_Records supplied:_
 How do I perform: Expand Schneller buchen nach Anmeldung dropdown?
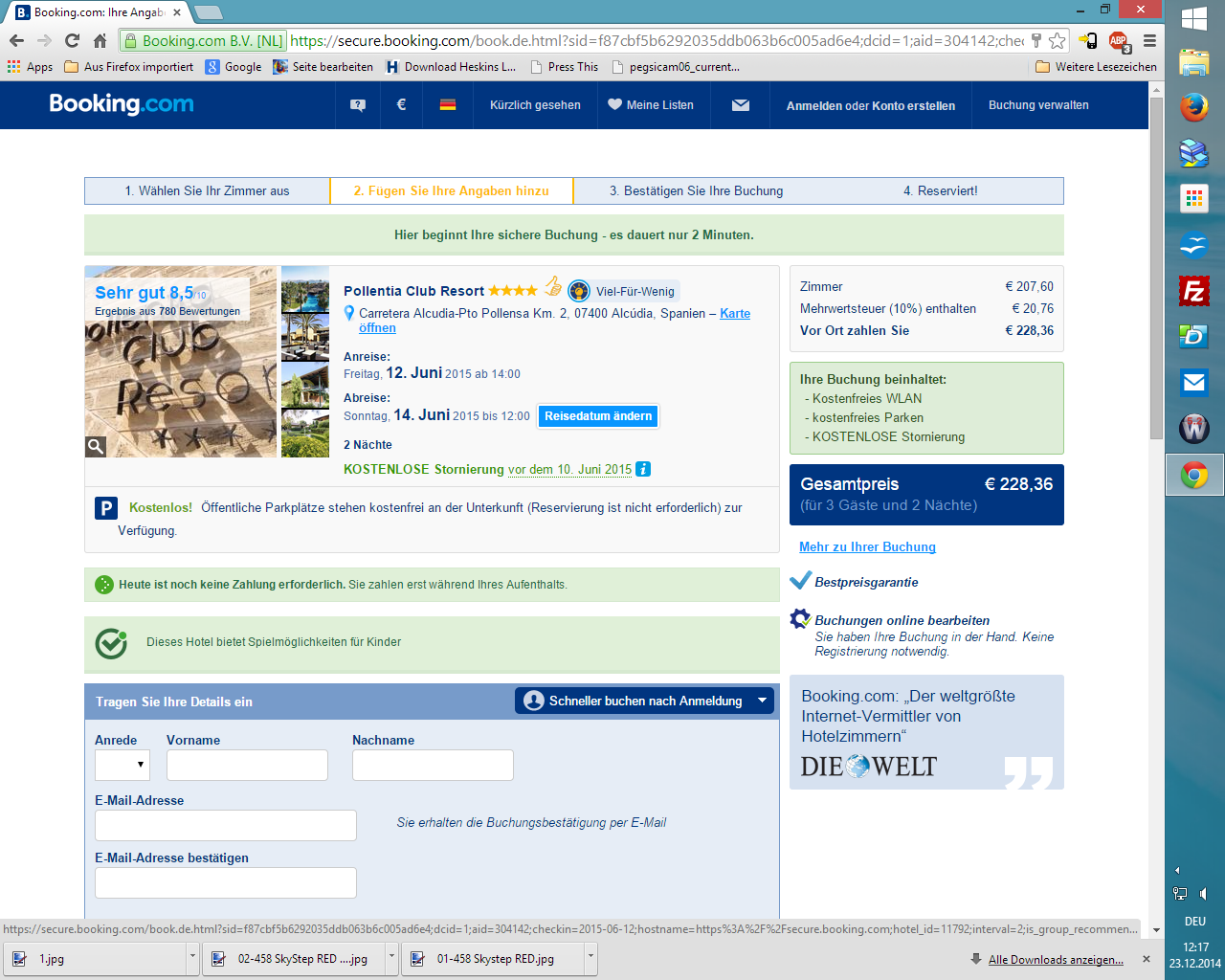coord(762,701)
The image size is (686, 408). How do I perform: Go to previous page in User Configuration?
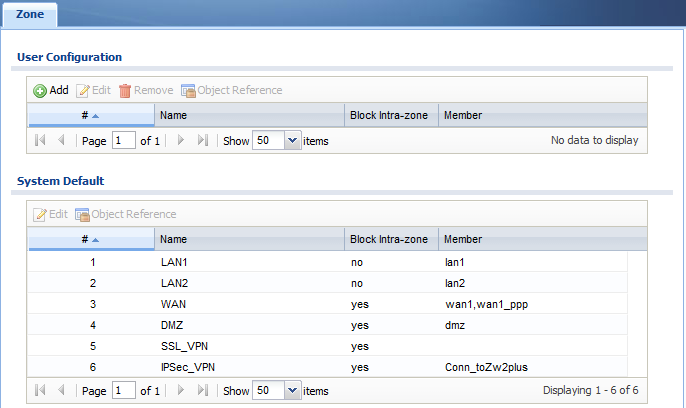click(61, 140)
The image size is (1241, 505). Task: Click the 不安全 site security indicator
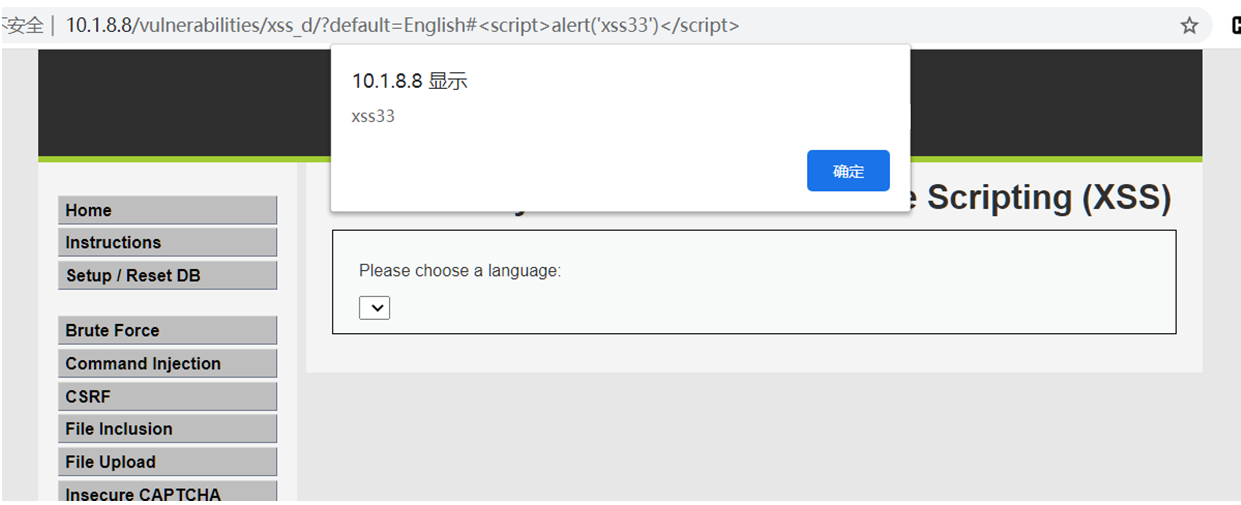(x=22, y=26)
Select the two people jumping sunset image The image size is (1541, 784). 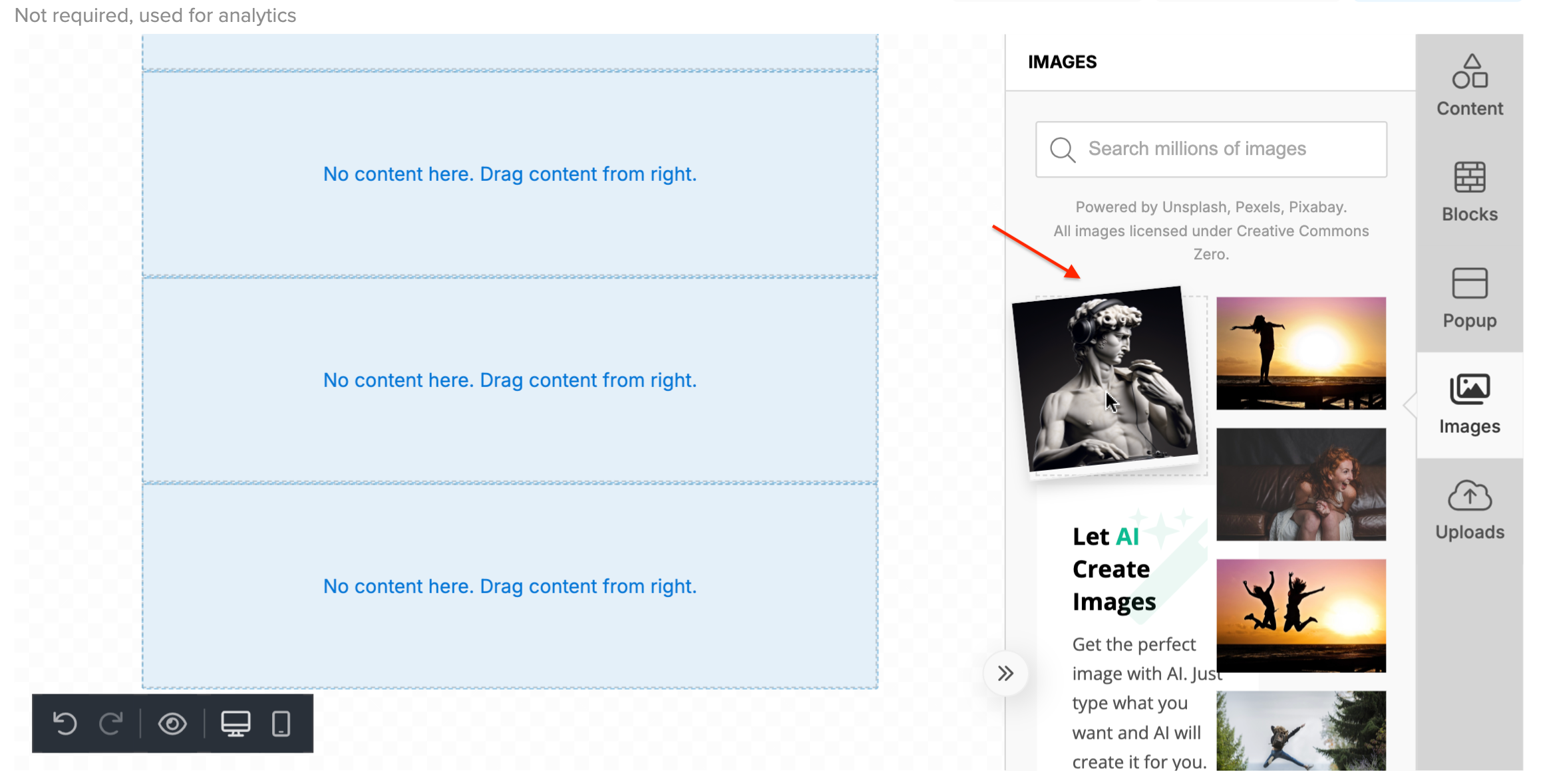[1301, 615]
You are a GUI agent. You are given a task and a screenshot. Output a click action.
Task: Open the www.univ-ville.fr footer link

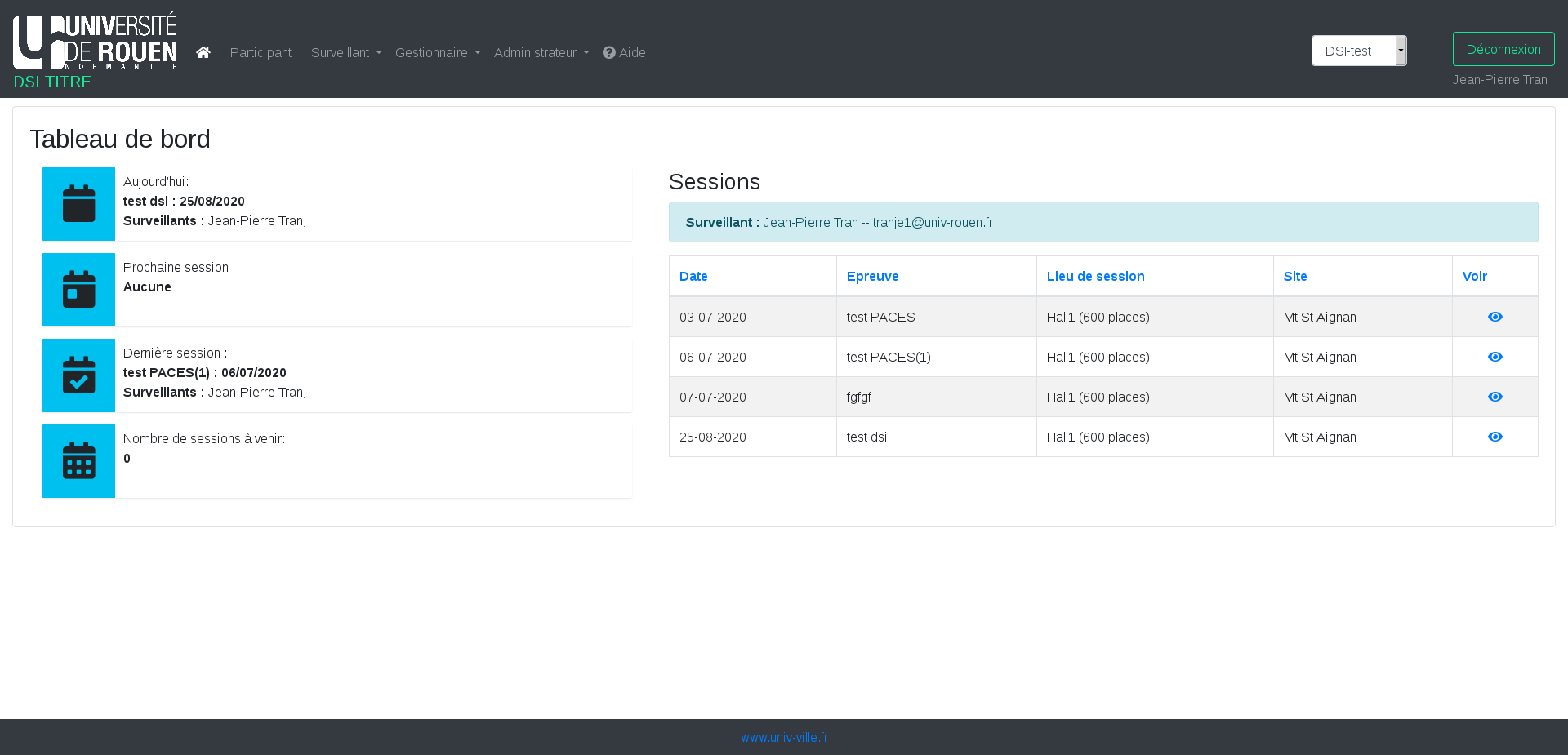784,737
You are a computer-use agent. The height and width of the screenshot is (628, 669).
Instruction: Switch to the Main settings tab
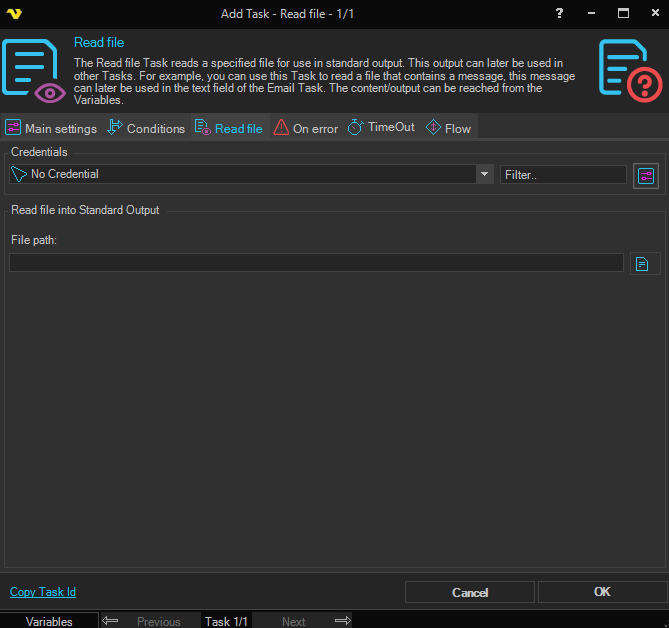coord(51,128)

_What you need to do:_
Where the word "screenshot" appears in a line of the data above, tally that line; then give the total and nothing more.

_Solution for this exercise:_
2